The next set of markers in substance use disorder is that of pathological behaviors, numbers 5 through 7 are those that impair social functioning. First, the person is unable to satisfy commitments at work or school. Next the person, although experiencing major crises with relationships or in social situations, continues to use despite the problems. And last the sufferer chooses substance use over important activities that include work, social engagements or recreational undertakings (American Psychiatric Association, 2013).
In criterion 8 and 9 the identifier is risky use. The individual undertakes use in the face of persistent problems and at great risk especially when it is a hazard. Next there may be use even though there are physical or psychological problems that are exacerbated by the use. This is identified when the person fails to discontinue use despite knowledge of the problem (American Psychiatric Association, 2013).
The Last criterion for substance use disorder in (American Psychiatric Association, 2013), 10 and 11, fall under the parameter of pharmacology. First, the individual shows tolerance for the substance. This occurs when the dose of the substance must be increased to achieve the same effect. There are issues with tolerance determination that include a person’s sensitivity to the initial substance use. In some cases a person might be able to tolerate more than another. However, testing of the levels of a substance in the blood juxtaposed against the level of functionality while intoxicated can indicate the presence of tolerance.
Criterion 11 involves withdrawal. In this area, the subject discontinues use and concentrations of the substance decrease. This precipitates withdrawal symptoms. Not all substances cause withdrawal symptoms. In the case of those drugs that do cause symptoms of withdrawal, the symptoms may include an increase production of histamines, anxiety, nausea, cramps and even pain (MedlinePlus Medical Encyclopedia, 2017). It should be noted that due to the fact that some substances do not cause these symptoms, neither tolerance nor withdrawal have to be noted for a diagnosis of substance use disorder, but can be used to consider severity.
The final aspect of the definition for substance use disorder has to do with severity and specifications. The DSM 5 uses continuums to diagnose mental illness. In the case of substance use disorder the levels are from mild, moderate to severe. This corresponds with the number of criteria that are met during assessment. Mild diagnosis would be 2 or three symptoms. Moderate would be four or five symptoms and severe for a diagnosis would occur when the subject reports six or more of the earlier criteria. The severity can also change over time with regard to the number of symptoms.

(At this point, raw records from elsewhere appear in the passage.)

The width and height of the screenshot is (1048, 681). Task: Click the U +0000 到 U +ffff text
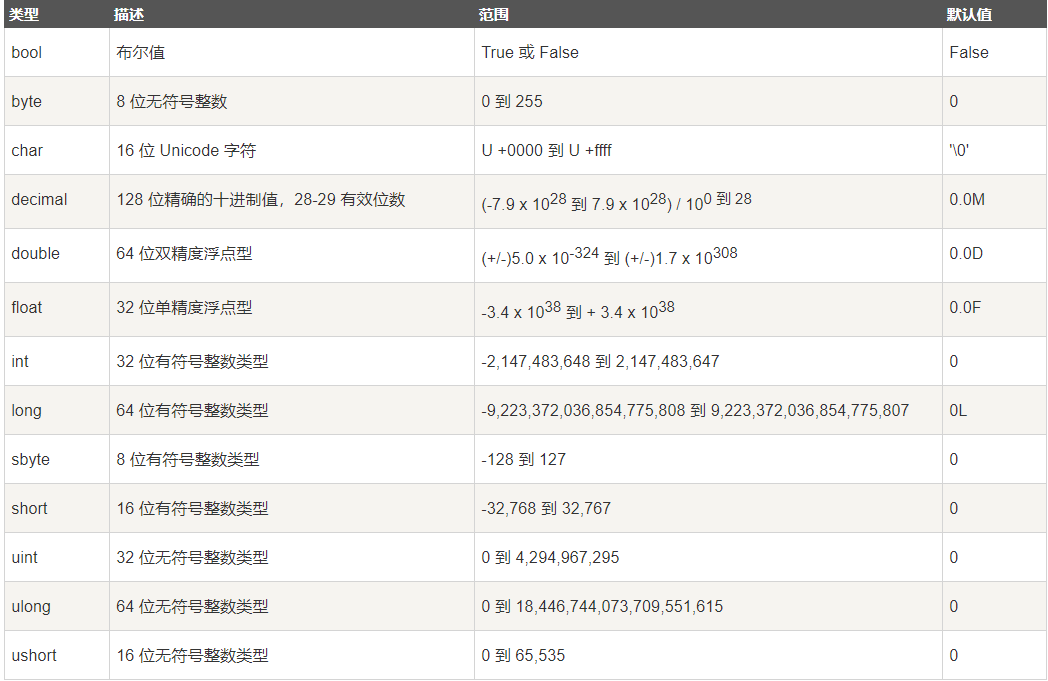pos(546,150)
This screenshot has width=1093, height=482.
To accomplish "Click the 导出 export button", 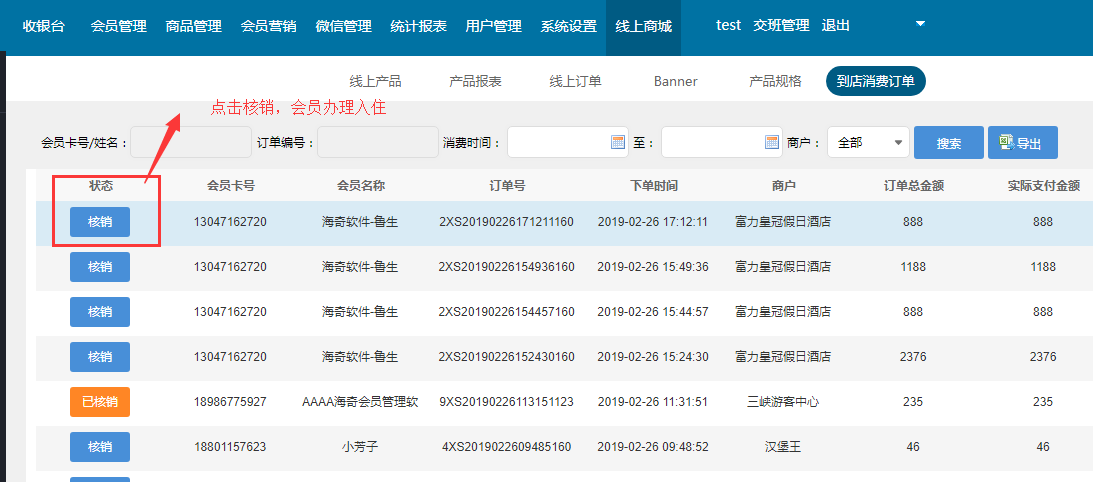I will pos(1022,143).
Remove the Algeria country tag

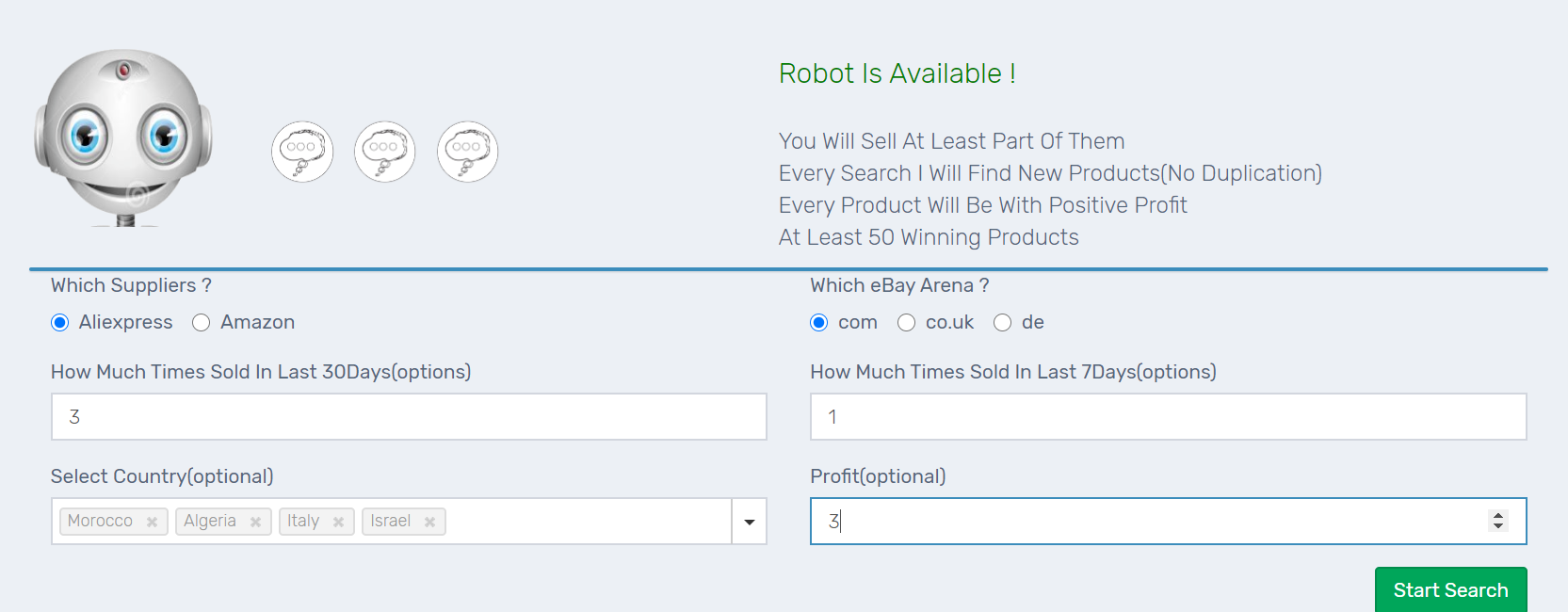click(255, 522)
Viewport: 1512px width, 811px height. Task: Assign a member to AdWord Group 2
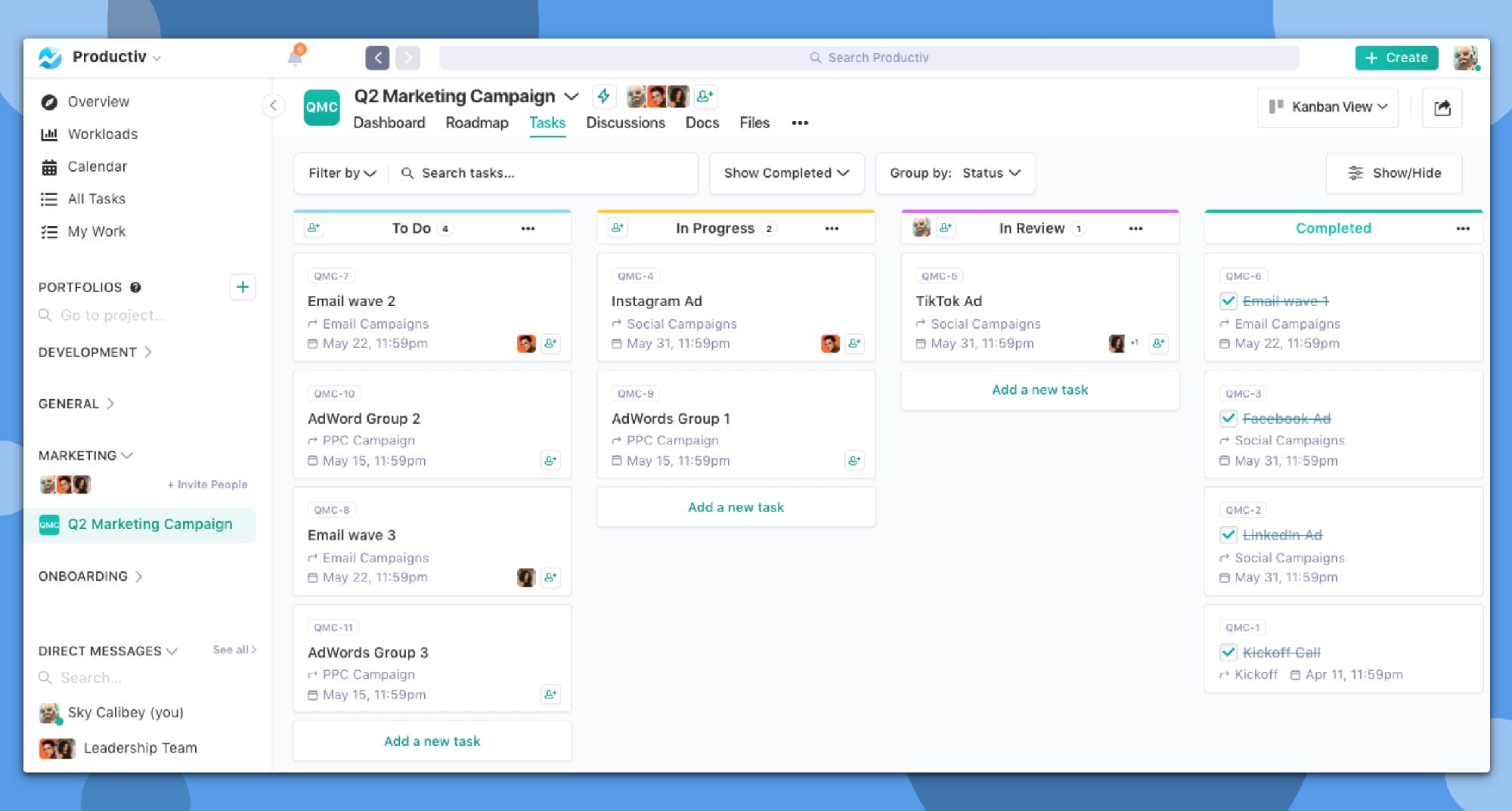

The specifiers used in substance use disorder are as follows: “in early remission,” in most cases this would specify that the person has been free from the earlier symptoms for at least 3 months but less than 12 months; “in sustained remission,” This would occur if the symptoms have not been met for more than 12 months; “on maintenance therapy,” not all substances would include this specifier but it would appear if the individual were taking continuous maintenance medication such as an opiate agonist, partial agonist, agonist/antagonist or full antagonist with the requirement that none of the symptoms for substance use disorder have been met for that medication; and “in a controlled environment,” which is used to note that the individual is in an environment where the substance of abuse is not available. Each of these specifiers is dependent upon the type of substance and is explained within the criteria for that substance (American Psychiatric Association, 2013).